The minister also said that Telkom should explain why it picked Russia over France, which successfully launched its Telkom-2 satellite.
“I will check with Telkom. I will call them as I want to know also why they chose Russia,” he said.
The European Space Agency’s Ariane 5 rocket, used for launches from the Cosmodrome in French Guiana, has not experienced a launch failure since 2003.
Arguments have been made that choosing Russia was a cost-saving measure. But the $200 million the company paid was not that low, according to GlobalCom Satellite Communication. It is estimated that a single satellite launch can range in cost from a low of about $50 million to a high of about $400 million.
On the news that Russian President Vladimir Putin called President Susilo Bambang Yudhoyono about the missing satellite, Dahlan said he could understand Putin’s move.
“If I was on the Russian side, I would do the same. It’s about trust in Russian technology. For me, this is a heavy blow for Russia,” he said.
Russia launches about 40 percent of the world’s spacecraft, which mainly involves transporting satellites and equipment for other countries.

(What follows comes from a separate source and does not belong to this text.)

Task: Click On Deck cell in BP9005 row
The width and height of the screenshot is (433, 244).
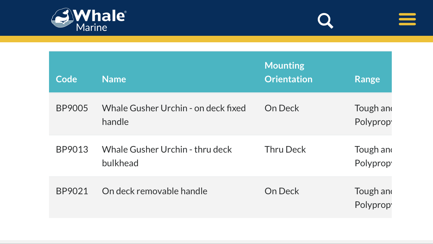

However, Dahlan also said that the failure of the Telkom-3 to reach orbit would not disturb or affect the services and performance of Telkom.
“There is no influence as beside the fact that it is fully covered by insurance, Telkom currently still has satellites in orbit with still quite a long operating time left,” he said.
The satellite with its 42 transponders, he said, was also scheduled to be mostly used for the Telkom paid-television services.
While Telkom can recover most of the money it spent on the lost satellite, another state-owned company — insurance firm Asuransi Jasa Indonesia (Jasindo) — could have to pay out up to Rp 1.7 trillion ($180 million).
Budi Tjahjono, Jasindo’s president director, acknowledged the high cost of the insurance claim for the satellite. However, the company has joined together with 37 other companies to cover the losses and determine how much to pay.
“We are still waiting for an official statement from Russia on the fate of the satellite,” he said.
The Telkom-3 satellite was built for Indonesia by Reshetnev. It was expected to provide telecommunications services for the next 15 years.
The Telkom-3 Satellite was “designated not only for commercial purposes … but also for government needs, such as defense and security and for the support of operations of state-owned firms as well,” Telkom president Rinaldi Firmansyah told space news website NASASpaceFlight.com.